I grew up in Winston-Salem, North Carolina before attending the University of North Carolina at Asheville to major in Environmental Studies. After completing my undergraduate degree, I worked in The Great Smoky Mountains National Park with the Student Conservation Association conducting environmental field work, including fish population monitoring.  I then attended graduate school at The University of North Carolina at Chapel Hill to study Environmental Science and Engineering. I obtained my MS (’10) and PhD (’15) dissertation under Dr. Marc Serre.

My research is fundamentally grounded in spatial and statistical modeling of exposure,
disease, and risk with a focus on investigating the effects of air and water quality on public health. The work involves using spatial statistics techniques like land use regression, Kriging, and Bayesian Maximum Entropy (BME) to determine the sources and extent of contamination in the environment. The end goal is to create maps and risk estimates that aid in decision making related to human and ecological health.

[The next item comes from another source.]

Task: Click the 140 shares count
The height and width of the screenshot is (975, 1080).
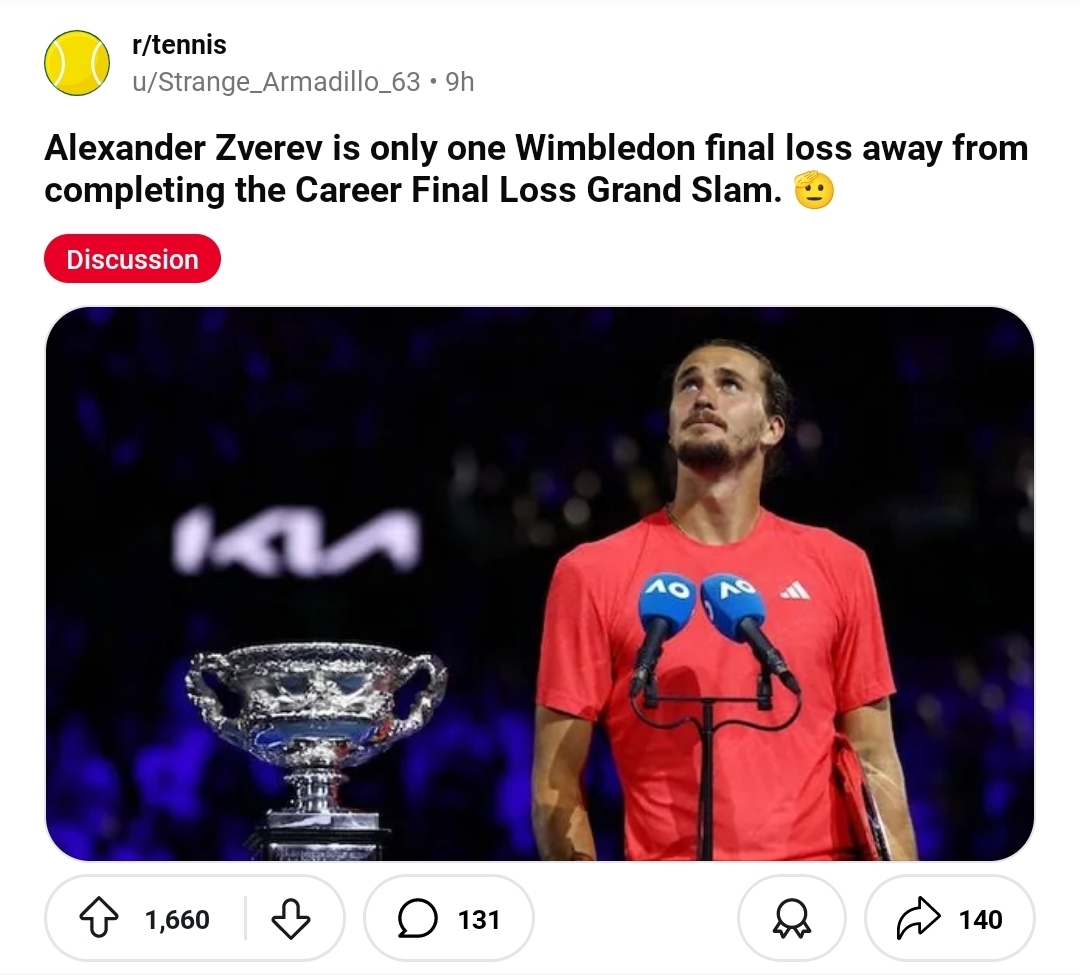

While obtaining my graduate degrees, I also served as a Teaching Assistant for five years for a course titled ‘Temporal GIS’, a course in Environmental Science and Engineering, instructed by Dr. Serre. The course focused on mapping environmental or health related variables across space and time using geostatistical methods such as Kriging and BME.

I am currently the Kravis Postdoctoral Fellow at the Environmental Defense Fund and The University of Texas at Austin.  Based in Austin, this research consortium focuses on fine spatial scale modeling of air quality using mobile monitoring data.

I am recently married to my better half, Dr. Julia Rager, who is a rising star in the toxicology and genetics field.  In my spare time I enjoy playing soccer, basketball, golf and all things outdoors including fly fishing and camping.